The Gala-Salvador Dalí Foundation will exhibit the 'Madonna of Portlligat'
The institution begins a phase in which it aims to strengthen its intellectual influence with a surplus of 7.6 million euros and record attendance.


BarcelonaAfter losing around €3 million in 2020 due to the COVID-19 pandemic, this year the Gala-Salvador Dalí Foundation "comes full circle," as the foundation's president, Jordi Mercader, said this Friday during a breakfast meeting. Now, a new phase is opening in which the institution aims to achieve greater cultural influence, driven by having achieved excellent results in 2024: a record number of 1,005,073 visitors to the three Dalí museums and more than 3.5 million cumulative visitors to the international immersive exhibitions, as well as a financial surplus. "From now on, we want to be more of a cultural foundation than a foundation that is solely a museum and talks about audience figures," says Mercader.

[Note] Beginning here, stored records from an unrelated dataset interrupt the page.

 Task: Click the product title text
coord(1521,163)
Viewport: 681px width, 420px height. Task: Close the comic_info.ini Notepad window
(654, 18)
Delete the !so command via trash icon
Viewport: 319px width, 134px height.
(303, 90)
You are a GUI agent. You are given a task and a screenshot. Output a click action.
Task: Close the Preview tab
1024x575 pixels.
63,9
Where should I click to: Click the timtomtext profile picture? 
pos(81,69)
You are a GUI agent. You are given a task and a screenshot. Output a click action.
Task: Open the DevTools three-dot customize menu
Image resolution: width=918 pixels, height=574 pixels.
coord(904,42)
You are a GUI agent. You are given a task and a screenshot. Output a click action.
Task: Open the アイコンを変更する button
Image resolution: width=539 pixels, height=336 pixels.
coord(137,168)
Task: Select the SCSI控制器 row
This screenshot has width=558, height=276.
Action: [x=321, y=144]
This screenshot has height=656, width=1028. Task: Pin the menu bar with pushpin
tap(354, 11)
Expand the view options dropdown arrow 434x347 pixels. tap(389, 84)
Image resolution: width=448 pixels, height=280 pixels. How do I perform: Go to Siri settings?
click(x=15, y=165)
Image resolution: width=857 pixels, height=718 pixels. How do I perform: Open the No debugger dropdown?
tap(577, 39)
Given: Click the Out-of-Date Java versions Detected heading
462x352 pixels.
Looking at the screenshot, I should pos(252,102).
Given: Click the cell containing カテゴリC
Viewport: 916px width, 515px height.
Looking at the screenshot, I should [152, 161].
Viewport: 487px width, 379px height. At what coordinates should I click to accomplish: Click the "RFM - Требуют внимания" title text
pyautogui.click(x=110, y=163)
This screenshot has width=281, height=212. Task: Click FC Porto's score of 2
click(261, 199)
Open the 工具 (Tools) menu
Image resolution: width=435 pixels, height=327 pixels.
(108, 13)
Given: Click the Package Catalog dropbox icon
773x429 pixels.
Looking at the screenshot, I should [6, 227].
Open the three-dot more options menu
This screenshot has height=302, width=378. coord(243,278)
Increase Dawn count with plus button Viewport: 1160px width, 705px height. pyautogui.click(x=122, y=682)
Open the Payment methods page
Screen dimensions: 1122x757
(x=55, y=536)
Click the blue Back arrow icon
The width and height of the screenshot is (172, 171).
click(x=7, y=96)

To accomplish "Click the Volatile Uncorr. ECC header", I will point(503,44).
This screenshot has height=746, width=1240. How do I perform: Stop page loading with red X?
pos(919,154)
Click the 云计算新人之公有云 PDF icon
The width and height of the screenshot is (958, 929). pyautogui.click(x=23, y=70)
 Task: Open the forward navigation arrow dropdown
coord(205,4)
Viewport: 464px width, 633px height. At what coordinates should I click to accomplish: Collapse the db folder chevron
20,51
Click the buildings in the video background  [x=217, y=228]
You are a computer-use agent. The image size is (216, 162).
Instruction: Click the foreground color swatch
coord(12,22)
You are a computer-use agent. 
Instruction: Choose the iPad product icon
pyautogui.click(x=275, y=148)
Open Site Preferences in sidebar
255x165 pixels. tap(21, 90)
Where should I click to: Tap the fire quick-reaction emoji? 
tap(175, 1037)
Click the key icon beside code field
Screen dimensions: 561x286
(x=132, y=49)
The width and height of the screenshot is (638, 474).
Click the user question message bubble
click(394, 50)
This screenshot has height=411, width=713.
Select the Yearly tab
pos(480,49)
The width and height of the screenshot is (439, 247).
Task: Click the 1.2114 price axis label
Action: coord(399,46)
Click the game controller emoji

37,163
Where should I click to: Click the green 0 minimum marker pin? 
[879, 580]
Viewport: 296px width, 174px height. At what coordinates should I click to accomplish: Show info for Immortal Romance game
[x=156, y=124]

Among the new developments Mercader has advanced is the desire to expand in Barcelona, not with a physical space, but through a cultural program for which they want to collaborate with public administrations and private institutions to deepen the relationships between art, culture, science, and knowledge, as Dalí himself proposed. The objective is that, together, Barcelona once again becomes "a focus of global interest" in terms of intellectual development. This new line will include an ambitious scholarship program related to the knowledge of the work and ideas of Salvador Dalí, and the publication of a magazine inspired by the legendary Dalí News of the artist's American period, with articles by internationally renowned specialists on different disciplines.
In the field of exhibitions, after the Christ From Glasgow City Hall, this September the foundation will bring to Figueres a painting that has not been seen in the State since 1952: the Madonna of Portlligat, owned by the Fukuoka Art Museum in Japan. It is the painting with which Dalí began the period known as "nuclear mysticism," in which he synthesized art, science, and religion. On the international scene, the foundation is organizing the exhibition at the Museo del Corso in Rome, coinciding with the jubilee. Salvador Dalí. Revolution and Tradition, about the relationship of the artist from Empordà with his great masters, Vermeer, Velázquez and Raphael, as well as with Picasso.